TASK. Search each line below for the word "date" and list those that contain it.

** RECORDS SUPPLIED follows **

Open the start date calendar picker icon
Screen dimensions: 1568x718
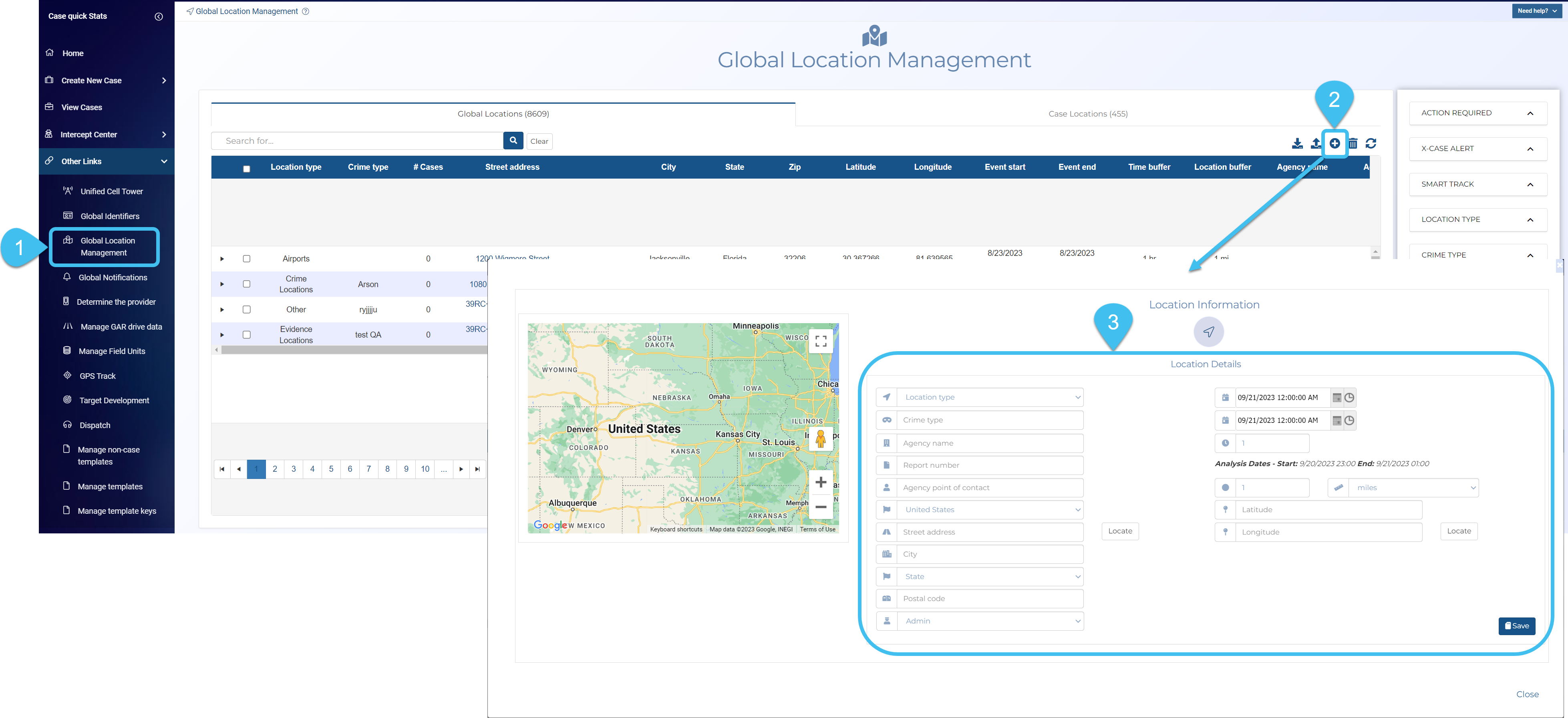tap(1337, 397)
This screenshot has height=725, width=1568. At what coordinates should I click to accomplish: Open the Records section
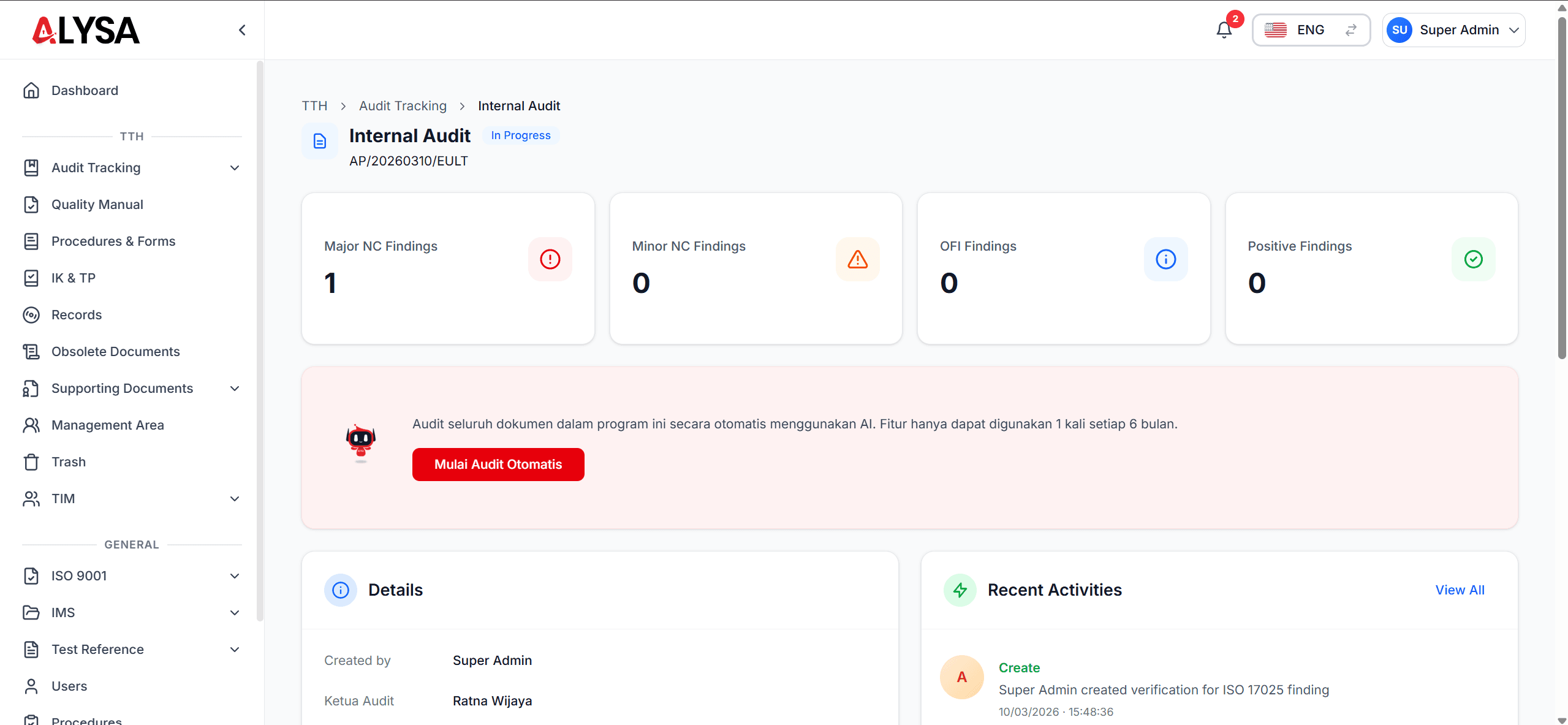coord(77,314)
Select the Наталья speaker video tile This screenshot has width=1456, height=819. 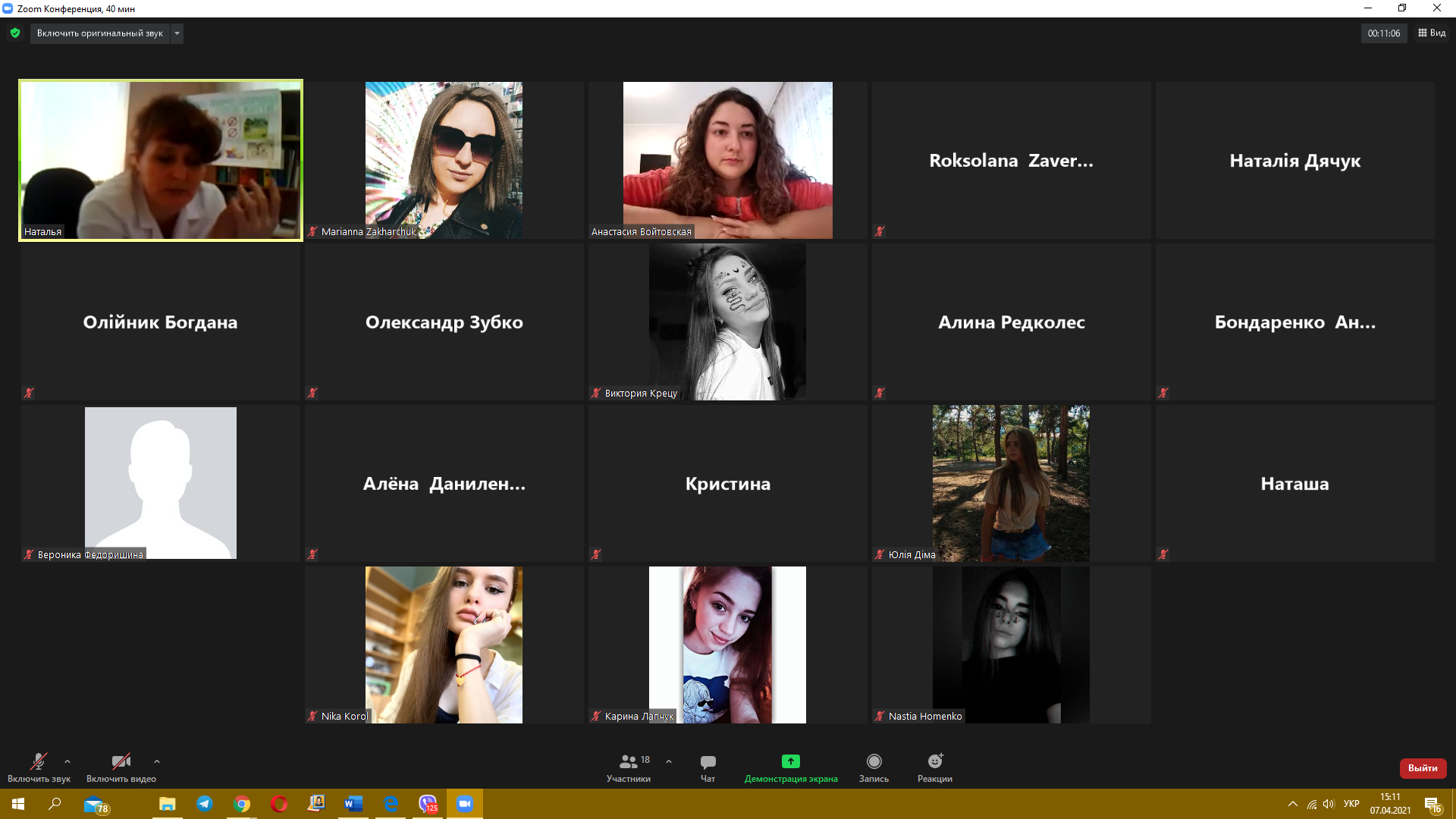tap(161, 160)
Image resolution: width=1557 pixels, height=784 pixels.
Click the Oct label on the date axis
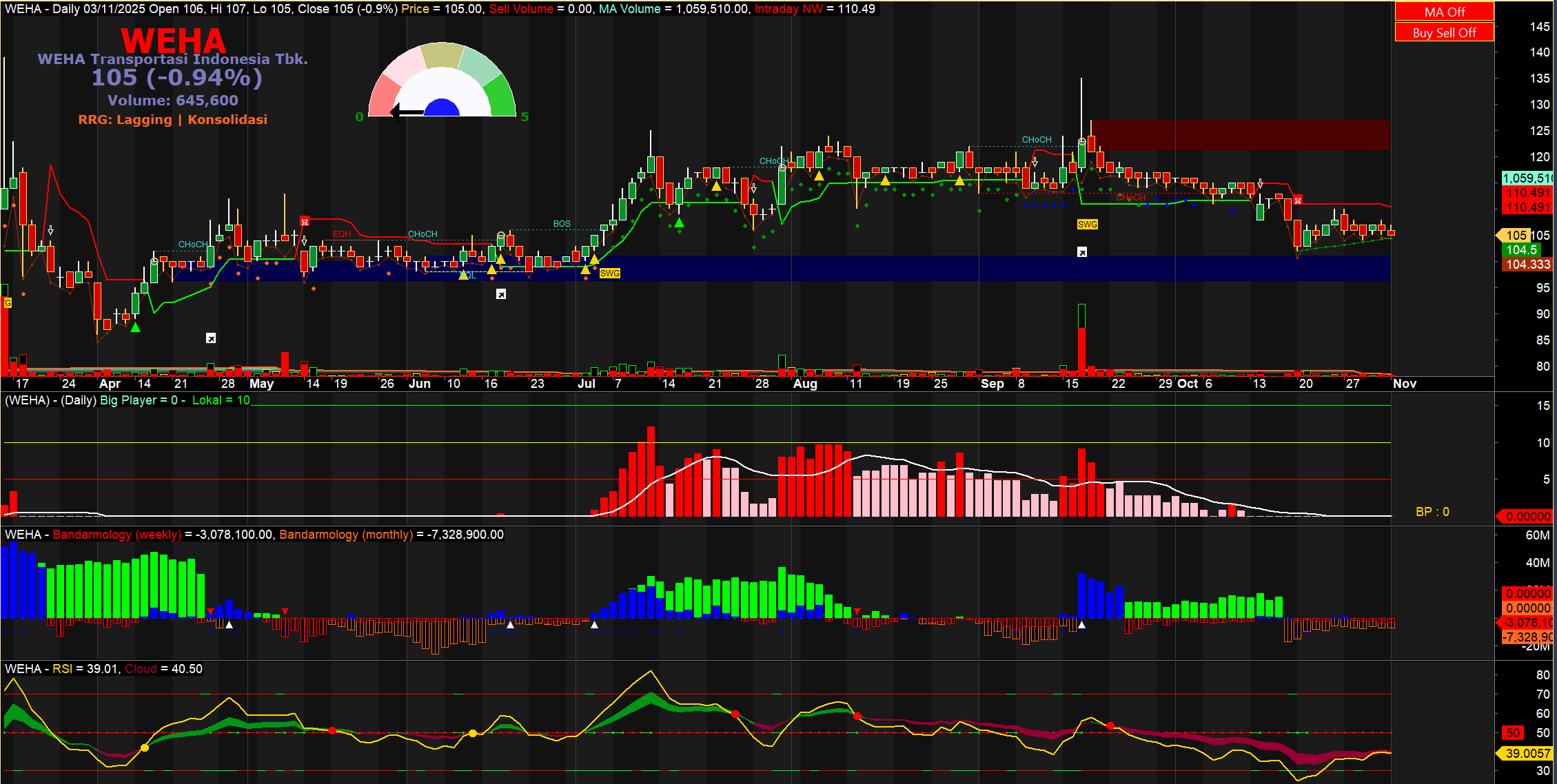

** End of RECORDS SUPPLIED **

WRITTEN SOLUTION.
Open the start date calendar picker icon
Click the Oct label on the date axis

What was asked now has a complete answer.